Many preschool and kindergarten programs have a week to month long gradual entry schedule set to help children adjust to new environments and time away from their primary caregivers. If you child has separation anxiety, they are not the only one.
I can say from experience, sometimes the first week of school is more a “honeymoon period”. Your child may, like mine, suddenly act out during the second or third week away, when the realization that this is going to happen regularly and for long periods of time sets in.
It is natural for children to feel anxiety when you say goodbye and miss you during your time away. Some children exhibit clinginess while others may cry or have difficulty communicating.
You can ease your child’s separation anxiety by being calm and patient. If your child senses your fears or trepidation it will exacerbate the intensity of their own feelings. Be gentle, set firm boundaries and be consistent.
It may be helpful to practice separating. Show your child through practice, the pattern of goodbye and your return can be trusted. Follow through on promises and give them an opportunity to explore themselves without you, build new relationship bonds and explore new environments. Help them see how resilient and how capable they are.
Set mealtime and bedtime routines. Ensure they have a restful sleep and a healthy meal. Being hungry and tired will not help your drop-off routine.
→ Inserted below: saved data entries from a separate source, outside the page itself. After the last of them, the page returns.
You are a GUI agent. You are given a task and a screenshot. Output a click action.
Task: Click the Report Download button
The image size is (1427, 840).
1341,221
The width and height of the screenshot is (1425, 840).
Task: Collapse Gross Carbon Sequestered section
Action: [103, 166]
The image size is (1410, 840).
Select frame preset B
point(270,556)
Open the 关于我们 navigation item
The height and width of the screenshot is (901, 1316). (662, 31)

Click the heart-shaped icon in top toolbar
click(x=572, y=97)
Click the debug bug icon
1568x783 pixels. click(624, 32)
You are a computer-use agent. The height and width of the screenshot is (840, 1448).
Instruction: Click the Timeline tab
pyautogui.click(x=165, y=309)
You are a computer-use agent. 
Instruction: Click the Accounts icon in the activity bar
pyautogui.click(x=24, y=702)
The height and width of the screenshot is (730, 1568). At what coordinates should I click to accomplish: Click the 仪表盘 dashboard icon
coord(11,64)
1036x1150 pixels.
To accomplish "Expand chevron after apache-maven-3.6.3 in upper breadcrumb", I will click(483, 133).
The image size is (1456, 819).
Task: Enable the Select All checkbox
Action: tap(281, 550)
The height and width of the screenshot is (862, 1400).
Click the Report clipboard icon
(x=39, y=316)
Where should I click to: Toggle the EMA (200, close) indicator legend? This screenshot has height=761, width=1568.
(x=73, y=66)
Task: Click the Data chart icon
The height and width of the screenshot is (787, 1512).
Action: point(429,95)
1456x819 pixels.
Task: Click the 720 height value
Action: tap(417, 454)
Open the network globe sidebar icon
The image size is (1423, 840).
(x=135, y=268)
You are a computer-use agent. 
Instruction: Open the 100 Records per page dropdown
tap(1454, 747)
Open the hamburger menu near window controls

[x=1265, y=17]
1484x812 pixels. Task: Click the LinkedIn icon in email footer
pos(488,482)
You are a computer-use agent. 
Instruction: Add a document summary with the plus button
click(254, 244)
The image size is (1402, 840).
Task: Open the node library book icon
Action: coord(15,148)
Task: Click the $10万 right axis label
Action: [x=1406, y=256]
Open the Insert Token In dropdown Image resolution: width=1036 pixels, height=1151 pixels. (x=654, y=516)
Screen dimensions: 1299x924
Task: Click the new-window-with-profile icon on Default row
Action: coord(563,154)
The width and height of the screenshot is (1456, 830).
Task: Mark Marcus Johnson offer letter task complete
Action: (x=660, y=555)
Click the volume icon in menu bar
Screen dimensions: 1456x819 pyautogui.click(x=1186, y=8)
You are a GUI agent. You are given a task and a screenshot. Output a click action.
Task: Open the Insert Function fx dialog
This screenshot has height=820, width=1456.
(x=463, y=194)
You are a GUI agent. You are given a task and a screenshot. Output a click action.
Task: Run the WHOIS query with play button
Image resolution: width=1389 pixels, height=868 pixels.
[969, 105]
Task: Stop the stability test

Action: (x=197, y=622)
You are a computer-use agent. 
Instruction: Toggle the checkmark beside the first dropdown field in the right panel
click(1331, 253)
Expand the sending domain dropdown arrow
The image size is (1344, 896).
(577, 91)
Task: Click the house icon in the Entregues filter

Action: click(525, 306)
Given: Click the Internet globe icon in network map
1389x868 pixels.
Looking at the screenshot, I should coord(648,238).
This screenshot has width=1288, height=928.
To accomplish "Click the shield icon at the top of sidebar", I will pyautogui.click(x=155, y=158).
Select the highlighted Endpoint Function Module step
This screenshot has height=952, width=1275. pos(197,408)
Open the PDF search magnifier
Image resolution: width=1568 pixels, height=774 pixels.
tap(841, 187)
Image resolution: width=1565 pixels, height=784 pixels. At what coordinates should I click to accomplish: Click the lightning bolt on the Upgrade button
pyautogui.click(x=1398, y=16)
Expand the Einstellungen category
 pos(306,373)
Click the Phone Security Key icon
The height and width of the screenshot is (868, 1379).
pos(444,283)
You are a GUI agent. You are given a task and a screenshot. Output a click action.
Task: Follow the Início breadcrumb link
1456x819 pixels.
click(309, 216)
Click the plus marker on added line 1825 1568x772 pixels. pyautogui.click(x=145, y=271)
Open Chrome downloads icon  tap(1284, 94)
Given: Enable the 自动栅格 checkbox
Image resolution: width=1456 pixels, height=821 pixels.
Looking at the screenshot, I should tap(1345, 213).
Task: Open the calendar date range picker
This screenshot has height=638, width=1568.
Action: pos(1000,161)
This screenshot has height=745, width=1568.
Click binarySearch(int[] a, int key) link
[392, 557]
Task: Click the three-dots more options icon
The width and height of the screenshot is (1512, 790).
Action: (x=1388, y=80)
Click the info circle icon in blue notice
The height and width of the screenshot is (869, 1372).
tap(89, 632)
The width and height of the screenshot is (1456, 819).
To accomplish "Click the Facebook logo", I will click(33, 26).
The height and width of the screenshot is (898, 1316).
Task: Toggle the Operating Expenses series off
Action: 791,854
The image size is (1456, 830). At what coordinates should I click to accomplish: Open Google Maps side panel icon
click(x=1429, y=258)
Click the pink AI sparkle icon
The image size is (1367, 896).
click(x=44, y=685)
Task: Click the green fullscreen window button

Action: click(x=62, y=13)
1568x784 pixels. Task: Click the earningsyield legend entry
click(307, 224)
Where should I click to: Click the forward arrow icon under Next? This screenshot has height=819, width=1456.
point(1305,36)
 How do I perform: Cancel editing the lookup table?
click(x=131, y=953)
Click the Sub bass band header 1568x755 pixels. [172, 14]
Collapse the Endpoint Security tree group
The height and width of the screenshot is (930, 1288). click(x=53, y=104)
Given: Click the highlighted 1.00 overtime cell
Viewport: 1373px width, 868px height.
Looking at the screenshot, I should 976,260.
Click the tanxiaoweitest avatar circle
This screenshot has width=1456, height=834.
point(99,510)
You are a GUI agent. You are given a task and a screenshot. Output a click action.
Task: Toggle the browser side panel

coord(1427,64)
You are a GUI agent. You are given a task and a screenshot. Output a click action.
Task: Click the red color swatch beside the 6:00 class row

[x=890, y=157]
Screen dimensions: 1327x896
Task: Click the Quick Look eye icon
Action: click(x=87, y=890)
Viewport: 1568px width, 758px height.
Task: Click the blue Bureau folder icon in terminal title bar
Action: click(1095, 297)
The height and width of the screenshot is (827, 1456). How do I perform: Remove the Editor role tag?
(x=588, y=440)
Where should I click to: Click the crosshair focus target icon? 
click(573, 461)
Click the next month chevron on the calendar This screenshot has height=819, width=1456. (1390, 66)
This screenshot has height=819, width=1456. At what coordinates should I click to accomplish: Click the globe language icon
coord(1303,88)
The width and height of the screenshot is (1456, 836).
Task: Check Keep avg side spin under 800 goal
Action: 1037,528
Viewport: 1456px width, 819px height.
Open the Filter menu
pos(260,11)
Avoid “scary” screen time or story telling. Children have a great capacity for imagination and a simple story like little red riding hood can haunt their thoughts during this stressful time.
Set simple, quick goodbye rituals. The longer you draw out a goodbye, the higher the probability your child will grow clingy and exhibit separation anxiety.
Most importantly, show them it is not a big deal. It is a normal natural part of growing up and living in a community.
We are on week two here in the Vancouver area! Hopefully, we will all be through gradual entry very soon!